[Stored items]

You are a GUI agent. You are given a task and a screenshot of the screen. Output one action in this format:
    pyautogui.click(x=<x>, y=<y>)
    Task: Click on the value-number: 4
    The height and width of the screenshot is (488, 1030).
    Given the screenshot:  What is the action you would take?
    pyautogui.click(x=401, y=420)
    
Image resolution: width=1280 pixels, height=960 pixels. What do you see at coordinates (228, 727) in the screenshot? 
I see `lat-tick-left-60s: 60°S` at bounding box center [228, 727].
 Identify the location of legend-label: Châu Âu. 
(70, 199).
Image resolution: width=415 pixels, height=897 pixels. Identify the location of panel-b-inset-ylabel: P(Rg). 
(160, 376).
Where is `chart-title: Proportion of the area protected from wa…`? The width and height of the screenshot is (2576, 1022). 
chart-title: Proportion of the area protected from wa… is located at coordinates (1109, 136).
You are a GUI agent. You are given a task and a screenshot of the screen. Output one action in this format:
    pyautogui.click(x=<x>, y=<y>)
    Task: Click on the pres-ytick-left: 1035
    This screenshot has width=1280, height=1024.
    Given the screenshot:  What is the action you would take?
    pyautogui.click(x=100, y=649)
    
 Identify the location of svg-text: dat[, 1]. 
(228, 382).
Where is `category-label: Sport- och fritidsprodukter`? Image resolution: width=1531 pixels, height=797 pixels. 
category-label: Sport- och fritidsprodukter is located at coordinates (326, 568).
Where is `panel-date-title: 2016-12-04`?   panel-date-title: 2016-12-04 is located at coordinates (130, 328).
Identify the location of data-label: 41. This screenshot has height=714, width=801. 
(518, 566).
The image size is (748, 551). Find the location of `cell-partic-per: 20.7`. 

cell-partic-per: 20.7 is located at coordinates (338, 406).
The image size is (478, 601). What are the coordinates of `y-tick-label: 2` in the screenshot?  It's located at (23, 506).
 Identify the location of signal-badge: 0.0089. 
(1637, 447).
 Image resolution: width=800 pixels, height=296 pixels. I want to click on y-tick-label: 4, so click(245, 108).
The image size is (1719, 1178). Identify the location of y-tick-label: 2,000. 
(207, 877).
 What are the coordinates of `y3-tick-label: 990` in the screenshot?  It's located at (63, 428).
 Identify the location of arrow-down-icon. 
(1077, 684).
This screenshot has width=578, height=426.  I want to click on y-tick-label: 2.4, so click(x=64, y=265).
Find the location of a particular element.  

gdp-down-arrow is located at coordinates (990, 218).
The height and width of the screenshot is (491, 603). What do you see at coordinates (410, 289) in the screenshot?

▸ **Assigned task**
Recast every line of the entries above as a numbered list, leaving out the blank lines.

▸ **Answer to the problem**
1. You are a GUI agent. You are given a task and a screenshot of the screen. Output one action in this format:
2.     pyautogui.click(x=<x>, y=<y>)
3.     Task: Click on the value-number: 4
4.     The height and width of the screenshot is (488, 1030).
5.     Given the screenshot:  What is the action you would take?
6.     pyautogui.click(x=401, y=420)
7. Image resolution: width=1280 pixels, height=960 pixels. What do you see at coordinates (228, 727) in the screenshot? 
8. I see `lat-tick-left-60s: 60°S` at bounding box center [228, 727].
9.  Identify the location of legend-label: Châu Âu. 
10. (70, 199).
11. Image resolution: width=415 pixels, height=897 pixels. Identify the location of panel-b-inset-ylabel: P(Rg). 
12. (160, 376).
13. Where is `chart-title: Proportion of the area protected from wa…`? The width and height of the screenshot is (2576, 1022). 
14. chart-title: Proportion of the area protected from wa… is located at coordinates (1109, 136).
15. You are a GUI agent. You are given a task and a screenshot of the screen. Output one action in this format:
16.     pyautogui.click(x=<x>, y=<y>)
17.     Task: Click on the pres-ytick-left: 1035
18.     This screenshot has width=1280, height=1024.
19.     Given the screenshot:  What is the action you would take?
20.     pyautogui.click(x=100, y=649)
21.  Identify the location of svg-text: dat[, 1]. 
22. (228, 382).
23. Where is `category-label: Sport- och fritidsprodukter`? Image resolution: width=1531 pixels, height=797 pixels. 
24. category-label: Sport- och fritidsprodukter is located at coordinates (326, 568).
25. Where is `panel-date-title: 2016-12-04`?   panel-date-title: 2016-12-04 is located at coordinates (130, 328).
26. Identify the location of data-label: 41. This screenshot has height=714, width=801. 
27. (518, 566).
28. The image size is (748, 551). Find the location of `cell-partic-per: 20.7`. 
29. cell-partic-per: 20.7 is located at coordinates (338, 406).
30. The image size is (478, 601). What are the coordinates of `y-tick-label: 2` in the screenshot?  It's located at (23, 506).
31.  Identify the location of signal-badge: 0.0089. 
32. (1637, 447).
33.  Image resolution: width=800 pixels, height=296 pixels. I want to click on y-tick-label: 4, so click(245, 108).
34. The image size is (1719, 1178). Identify the location of y-tick-label: 2,000. 
35. (207, 877).
36.  What are the coordinates of `y3-tick-label: 990` in the screenshot?  It's located at (63, 428).
37.  Identify the location of arrow-down-icon. 
38. (1077, 684).
39. This screenshot has width=578, height=426.  I want to click on y-tick-label: 2.4, so click(x=64, y=265).
40. Find the location of a particular element.  
41. gdp-down-arrow is located at coordinates (990, 218).
42. The height and width of the screenshot is (491, 603). What do you see at coordinates (410, 289) in the screenshot?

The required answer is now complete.